OpenAIは、脆弱性の発見からパッチ生成までを自動化する新イニシアチブ「Daybreak」を発表した。同社の発表によれば、サイバー防衛のパラダイムを従来の「検知」から「修正」へと転換し、AIによる自律的なセキュリティ強化を目指す。
OpenAIの技術文書では、AIモデルの進化により脆弱性の発見が容易になった一方で、その修正作業が防衛側のボトルネックになっていると指摘されている。この課題を解決するため、同社はサイバーセキュリティイニシアチブ「Daybreak」を大幅に拡張した。専用モデル「GPT-5.5-Cyber」のフルリリースと、開発環境に統合された「Codex Security」プラグインを軸に、エンドツーエンドの自動化エコシステムを構築し、サイバー防衛のパラダイムを「検知」から「修正」へと転換させる狙いがある。
Daybreakの中核を担うのは、専用モデル「GPT-5.5-Cyber」と「Codex Security」プラグインである。

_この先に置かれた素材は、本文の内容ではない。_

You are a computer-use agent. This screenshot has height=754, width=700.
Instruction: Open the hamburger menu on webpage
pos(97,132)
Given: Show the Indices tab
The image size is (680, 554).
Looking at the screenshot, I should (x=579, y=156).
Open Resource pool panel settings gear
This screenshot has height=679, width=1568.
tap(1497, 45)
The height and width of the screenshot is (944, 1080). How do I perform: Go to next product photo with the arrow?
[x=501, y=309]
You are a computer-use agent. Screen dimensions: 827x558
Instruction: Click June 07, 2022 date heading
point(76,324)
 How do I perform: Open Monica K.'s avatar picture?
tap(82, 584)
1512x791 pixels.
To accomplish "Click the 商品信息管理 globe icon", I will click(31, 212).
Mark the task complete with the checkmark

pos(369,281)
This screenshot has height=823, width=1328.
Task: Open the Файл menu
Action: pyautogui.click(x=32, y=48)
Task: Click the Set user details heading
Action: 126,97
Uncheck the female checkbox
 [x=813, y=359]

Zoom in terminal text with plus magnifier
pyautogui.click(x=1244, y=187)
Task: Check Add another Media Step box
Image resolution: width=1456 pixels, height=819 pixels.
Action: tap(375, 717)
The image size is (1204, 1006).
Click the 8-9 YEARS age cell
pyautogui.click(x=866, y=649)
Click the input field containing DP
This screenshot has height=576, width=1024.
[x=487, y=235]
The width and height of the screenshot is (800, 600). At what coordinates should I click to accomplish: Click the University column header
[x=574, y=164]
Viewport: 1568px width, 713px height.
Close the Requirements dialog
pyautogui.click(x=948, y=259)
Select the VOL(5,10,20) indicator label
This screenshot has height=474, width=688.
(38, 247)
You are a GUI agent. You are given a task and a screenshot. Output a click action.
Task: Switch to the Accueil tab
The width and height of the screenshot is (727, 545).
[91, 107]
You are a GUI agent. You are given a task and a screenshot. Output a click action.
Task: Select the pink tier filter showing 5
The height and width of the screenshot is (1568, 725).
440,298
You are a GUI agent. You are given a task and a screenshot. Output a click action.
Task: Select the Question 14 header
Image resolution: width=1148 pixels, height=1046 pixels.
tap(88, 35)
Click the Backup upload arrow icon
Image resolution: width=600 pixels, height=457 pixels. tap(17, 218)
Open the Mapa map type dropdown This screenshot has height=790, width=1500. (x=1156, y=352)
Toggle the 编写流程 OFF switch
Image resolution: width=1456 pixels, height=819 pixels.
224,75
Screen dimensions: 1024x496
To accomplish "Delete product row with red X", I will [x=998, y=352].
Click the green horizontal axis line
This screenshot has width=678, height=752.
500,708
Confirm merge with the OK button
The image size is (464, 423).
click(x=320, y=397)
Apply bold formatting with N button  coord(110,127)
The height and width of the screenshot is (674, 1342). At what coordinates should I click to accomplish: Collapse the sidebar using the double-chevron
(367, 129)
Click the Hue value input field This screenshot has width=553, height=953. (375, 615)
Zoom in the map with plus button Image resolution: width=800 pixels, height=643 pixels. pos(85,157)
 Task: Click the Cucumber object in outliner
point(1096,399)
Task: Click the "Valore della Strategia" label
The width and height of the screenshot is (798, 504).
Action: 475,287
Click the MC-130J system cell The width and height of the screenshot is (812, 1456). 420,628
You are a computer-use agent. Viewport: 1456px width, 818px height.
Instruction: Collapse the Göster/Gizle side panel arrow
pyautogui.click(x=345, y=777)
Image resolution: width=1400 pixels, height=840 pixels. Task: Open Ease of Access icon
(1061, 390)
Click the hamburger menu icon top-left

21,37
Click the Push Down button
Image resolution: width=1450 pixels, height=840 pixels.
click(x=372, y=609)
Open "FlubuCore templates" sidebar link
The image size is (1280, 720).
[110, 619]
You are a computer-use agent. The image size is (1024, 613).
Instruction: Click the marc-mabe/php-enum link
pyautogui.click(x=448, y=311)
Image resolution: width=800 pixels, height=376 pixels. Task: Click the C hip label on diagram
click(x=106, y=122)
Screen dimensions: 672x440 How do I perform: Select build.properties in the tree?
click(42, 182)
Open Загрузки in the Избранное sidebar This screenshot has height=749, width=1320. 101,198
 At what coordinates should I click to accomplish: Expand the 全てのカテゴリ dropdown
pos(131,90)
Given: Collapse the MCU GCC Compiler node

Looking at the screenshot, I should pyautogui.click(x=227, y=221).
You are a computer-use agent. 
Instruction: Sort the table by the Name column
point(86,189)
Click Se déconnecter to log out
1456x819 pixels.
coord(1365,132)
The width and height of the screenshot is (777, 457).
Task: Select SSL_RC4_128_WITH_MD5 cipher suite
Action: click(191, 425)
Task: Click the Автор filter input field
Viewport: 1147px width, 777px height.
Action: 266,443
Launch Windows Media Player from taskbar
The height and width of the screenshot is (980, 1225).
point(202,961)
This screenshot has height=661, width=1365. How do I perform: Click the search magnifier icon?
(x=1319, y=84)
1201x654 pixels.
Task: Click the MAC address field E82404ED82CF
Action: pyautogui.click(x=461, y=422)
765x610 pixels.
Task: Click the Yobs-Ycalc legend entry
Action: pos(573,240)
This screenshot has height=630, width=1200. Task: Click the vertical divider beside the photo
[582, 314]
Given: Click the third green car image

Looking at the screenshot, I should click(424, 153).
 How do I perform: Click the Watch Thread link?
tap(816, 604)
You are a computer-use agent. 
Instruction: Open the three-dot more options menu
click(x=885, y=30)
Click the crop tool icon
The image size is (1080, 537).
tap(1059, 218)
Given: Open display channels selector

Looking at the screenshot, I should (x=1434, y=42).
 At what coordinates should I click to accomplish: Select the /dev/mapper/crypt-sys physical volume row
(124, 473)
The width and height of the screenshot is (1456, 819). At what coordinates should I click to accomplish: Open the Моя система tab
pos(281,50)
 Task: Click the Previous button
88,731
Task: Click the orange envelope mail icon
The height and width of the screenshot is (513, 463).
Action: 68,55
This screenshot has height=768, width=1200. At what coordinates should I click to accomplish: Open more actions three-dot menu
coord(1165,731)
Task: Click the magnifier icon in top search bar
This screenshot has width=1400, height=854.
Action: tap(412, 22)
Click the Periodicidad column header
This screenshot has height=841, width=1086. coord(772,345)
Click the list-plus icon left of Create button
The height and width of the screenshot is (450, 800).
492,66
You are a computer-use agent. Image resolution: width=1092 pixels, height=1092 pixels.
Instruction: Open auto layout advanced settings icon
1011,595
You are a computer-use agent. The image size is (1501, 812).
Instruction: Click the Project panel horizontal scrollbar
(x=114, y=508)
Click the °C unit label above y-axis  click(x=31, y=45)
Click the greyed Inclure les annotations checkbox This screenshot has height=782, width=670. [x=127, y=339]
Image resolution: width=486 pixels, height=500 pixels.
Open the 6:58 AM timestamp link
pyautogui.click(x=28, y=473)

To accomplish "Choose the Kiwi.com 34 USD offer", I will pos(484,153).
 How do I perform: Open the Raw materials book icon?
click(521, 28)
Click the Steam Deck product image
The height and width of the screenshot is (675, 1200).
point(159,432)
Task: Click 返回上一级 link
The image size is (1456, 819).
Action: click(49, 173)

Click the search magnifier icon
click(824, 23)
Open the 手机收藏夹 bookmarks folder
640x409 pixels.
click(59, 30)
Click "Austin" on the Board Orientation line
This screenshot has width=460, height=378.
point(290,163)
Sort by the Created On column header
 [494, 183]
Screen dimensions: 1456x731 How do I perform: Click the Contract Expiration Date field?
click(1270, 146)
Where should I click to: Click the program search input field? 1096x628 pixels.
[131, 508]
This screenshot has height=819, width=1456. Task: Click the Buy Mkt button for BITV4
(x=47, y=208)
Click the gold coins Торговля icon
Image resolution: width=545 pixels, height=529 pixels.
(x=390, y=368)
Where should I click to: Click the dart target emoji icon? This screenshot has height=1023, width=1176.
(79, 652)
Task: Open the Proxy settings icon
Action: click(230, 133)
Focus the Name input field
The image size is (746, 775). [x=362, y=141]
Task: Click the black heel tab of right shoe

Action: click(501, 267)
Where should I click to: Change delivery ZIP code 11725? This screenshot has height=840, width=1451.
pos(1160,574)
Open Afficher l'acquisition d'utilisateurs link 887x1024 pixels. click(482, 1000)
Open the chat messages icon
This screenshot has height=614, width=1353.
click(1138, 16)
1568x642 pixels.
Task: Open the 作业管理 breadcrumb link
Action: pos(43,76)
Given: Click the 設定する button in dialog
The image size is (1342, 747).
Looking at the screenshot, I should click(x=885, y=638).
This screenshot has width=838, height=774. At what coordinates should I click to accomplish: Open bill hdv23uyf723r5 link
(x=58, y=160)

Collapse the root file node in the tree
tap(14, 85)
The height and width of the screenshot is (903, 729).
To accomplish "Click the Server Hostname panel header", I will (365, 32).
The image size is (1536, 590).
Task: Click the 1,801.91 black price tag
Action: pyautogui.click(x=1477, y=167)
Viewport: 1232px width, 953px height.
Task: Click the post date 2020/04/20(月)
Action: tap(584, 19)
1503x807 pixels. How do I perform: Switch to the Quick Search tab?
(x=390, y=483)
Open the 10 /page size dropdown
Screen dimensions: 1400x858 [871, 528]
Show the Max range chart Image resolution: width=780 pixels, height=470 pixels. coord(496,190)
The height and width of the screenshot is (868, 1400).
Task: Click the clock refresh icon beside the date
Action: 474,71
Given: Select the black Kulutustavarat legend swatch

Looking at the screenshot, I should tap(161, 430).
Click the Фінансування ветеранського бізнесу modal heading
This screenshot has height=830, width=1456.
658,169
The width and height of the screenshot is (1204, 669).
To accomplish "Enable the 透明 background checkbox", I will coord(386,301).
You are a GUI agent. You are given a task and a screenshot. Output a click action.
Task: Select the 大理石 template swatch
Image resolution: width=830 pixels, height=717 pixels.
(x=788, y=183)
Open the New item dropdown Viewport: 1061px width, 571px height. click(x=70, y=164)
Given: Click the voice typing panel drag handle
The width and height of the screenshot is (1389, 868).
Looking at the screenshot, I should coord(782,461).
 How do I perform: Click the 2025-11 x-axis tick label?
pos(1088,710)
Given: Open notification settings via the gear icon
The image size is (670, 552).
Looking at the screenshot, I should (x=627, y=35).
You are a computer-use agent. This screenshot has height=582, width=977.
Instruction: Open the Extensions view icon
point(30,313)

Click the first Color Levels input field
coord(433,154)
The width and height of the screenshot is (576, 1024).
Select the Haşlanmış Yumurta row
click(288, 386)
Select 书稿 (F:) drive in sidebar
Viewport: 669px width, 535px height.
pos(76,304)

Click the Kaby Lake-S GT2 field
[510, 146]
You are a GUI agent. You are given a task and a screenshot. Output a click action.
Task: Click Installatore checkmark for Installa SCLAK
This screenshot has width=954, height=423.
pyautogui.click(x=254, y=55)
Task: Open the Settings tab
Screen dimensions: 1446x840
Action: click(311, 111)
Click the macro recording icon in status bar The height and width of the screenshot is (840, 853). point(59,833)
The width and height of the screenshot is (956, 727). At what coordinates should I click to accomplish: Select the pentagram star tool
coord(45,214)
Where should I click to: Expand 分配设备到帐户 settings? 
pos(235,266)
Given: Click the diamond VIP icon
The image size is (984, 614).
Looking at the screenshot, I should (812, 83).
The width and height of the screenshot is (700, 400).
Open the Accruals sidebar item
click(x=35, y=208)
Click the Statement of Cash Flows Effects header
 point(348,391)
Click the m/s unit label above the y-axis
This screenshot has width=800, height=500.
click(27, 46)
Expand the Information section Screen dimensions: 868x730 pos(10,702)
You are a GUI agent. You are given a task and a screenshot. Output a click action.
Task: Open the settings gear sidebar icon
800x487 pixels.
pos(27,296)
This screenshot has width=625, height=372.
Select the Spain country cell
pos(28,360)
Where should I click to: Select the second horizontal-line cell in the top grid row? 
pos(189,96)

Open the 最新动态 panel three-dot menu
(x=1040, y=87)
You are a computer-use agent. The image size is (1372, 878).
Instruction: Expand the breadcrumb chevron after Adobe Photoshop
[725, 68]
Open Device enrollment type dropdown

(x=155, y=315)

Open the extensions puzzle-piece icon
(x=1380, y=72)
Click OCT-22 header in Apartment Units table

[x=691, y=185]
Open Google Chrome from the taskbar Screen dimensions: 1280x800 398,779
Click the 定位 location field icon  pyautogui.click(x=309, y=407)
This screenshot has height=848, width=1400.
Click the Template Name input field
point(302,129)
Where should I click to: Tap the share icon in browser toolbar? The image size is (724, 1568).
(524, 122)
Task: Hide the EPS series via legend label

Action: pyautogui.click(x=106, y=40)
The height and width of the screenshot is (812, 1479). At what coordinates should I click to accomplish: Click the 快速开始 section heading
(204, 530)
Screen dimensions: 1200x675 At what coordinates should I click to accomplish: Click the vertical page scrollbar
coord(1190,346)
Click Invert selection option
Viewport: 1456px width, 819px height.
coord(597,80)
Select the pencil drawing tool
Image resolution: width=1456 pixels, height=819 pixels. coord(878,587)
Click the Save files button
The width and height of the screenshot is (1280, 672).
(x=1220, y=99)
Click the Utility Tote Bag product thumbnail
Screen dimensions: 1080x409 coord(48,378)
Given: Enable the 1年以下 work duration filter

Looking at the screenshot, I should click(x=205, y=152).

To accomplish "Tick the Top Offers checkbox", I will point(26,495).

OpenAIの公開データによると、GPT-5.5-Cyberはサイバーセキュリティ作業において最も高性能なモデルとされており、CyberGymベンチマークで85.6%という高いスコアを記録した。これは標準のGPT-5.5モデルの81.8%を上回る性能である。Codex Securityプラグインは、開発者のコードベース内で脅威モデル構築からパッチ生成、検証までを自動化し、すでに30,000以上のコードベースで70,000以上の問題を手動修正、500,000以上の問題を自動修正したと報告されている。
OpenAIは、Trail of BitsやHackerOneらと共同で「Patch the Planet」イニシアチブを開始した。これはAIを活用したセキュリティ研究と専門家による人間レビューを組み合わせ、広く利用されているオープンソースソフトウェア(OSS)の脆弱性を発見し修正することを目的としている。cURLやPythonなど30以上の主要OSSプロジェクトが参加を表明しており、メンテナーにはセキュリティ研究者やCodex Securityへのアクセス権が提供され、社会インフラの基盤となるOSSのセキュリティ底上げが図られる。
AIによる脆弱性修正の自動化は、セキュリティ運用に変革をもたらす可能性がある。しかし、AIが生成したパッチが予期せぬバグや新たな脆弱性を混入させるリスクは無視できない。特に、既存の複雑なシステムへの適用においては、AIの修正が既存機能に与える影響を人間がどこまで安全に検証できるかが、運用現場の大きな課題となる。セキュリティ担当者は、AIの提案を鵜呑みにせず、厳格なテストとレビュープロセスを確立することが求められる。
Daybreakはサイバー防衛に大きな可能性を秘める一方で、未解決の論点も存在する。AIが脆弱性を発見・修正できる能力は、攻撃者側にも同様の能力が手に入る可能性を示唆している。OpenAIは「信頼できる防衛者」への限定的なアクセスを強調するが、その具体的な審査基準や技術的ガードレールの詳細は依然として不透明だ。今後、AIの悪用リスクをいかに抑制し、セキュリティコミュニティとの透明性の高い対話を通じて責任ある実装を証明できるかが、このイニシアチブの真価を問うことになる。